Well if you’ve read this far and you’re a wee bit scared, its probably just because you don’t know how deep a hole you are standing in right now. While I personally don’t have a measuring tape handy, let me point you to a useful company I came across that might just have one for you. Black Duck Software is the open source equivalent to an MRI. Just slide your patient into the MRI machine and you get a colorful read out of where all the potential problems lie. From my understanding, Black Duck has a huge archive of open source and 3rd party software projects on file. Using some advanced lexical analysis techniques, Black Duck will scream through your code base and essentially tell you if they find signatures of code that look like open source and what those open source projects might be. From there you can determine what level of Dante’s open source licensing hell you might actually be in. If nothing else, I’d highly recommending doing this sort of audit every once and a while just to find out how many feet you’ve might have already sunk into the quicksand.

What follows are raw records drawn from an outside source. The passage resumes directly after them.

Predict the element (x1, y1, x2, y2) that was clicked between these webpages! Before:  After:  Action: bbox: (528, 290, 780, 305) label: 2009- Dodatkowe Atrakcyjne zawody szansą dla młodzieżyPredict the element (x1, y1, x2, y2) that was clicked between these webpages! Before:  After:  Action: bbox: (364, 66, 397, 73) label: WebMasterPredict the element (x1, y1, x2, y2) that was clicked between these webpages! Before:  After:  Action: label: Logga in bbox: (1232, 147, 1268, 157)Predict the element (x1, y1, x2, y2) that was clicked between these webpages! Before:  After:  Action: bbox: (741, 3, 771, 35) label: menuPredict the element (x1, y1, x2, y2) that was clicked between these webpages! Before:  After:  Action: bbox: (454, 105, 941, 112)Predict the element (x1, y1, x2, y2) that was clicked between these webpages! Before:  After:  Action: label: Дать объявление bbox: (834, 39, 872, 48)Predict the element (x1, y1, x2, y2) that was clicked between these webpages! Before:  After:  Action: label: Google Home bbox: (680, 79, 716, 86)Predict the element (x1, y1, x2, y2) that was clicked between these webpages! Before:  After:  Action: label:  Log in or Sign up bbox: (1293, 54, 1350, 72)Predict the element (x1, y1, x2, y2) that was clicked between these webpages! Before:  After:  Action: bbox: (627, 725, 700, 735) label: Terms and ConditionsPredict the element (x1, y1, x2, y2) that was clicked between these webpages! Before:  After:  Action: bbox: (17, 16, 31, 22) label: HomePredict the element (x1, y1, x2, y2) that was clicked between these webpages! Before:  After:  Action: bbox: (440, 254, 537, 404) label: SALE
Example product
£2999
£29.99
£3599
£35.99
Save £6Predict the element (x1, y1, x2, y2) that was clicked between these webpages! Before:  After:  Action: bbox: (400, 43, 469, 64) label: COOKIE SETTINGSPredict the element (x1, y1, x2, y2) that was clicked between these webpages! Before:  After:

Anyway, to conclude briefly, I think the concept of a group of people dedicated to contributing to the general value of the software industry is fantastic. In the long run, such effort is bound to make all of our lives easier. By no means am I saying “don’t use open source”. I am simply pointing out that there is a huge body of historical evidence with which to make wise decisions about how to use open source and what to expect from your relationship with it. If nothing else, let the packaged application pioneers’ adventures serve as a cautionary tale. It really is worth considering before you jump both feet directly into the open source deep end without blowing up your water wings first.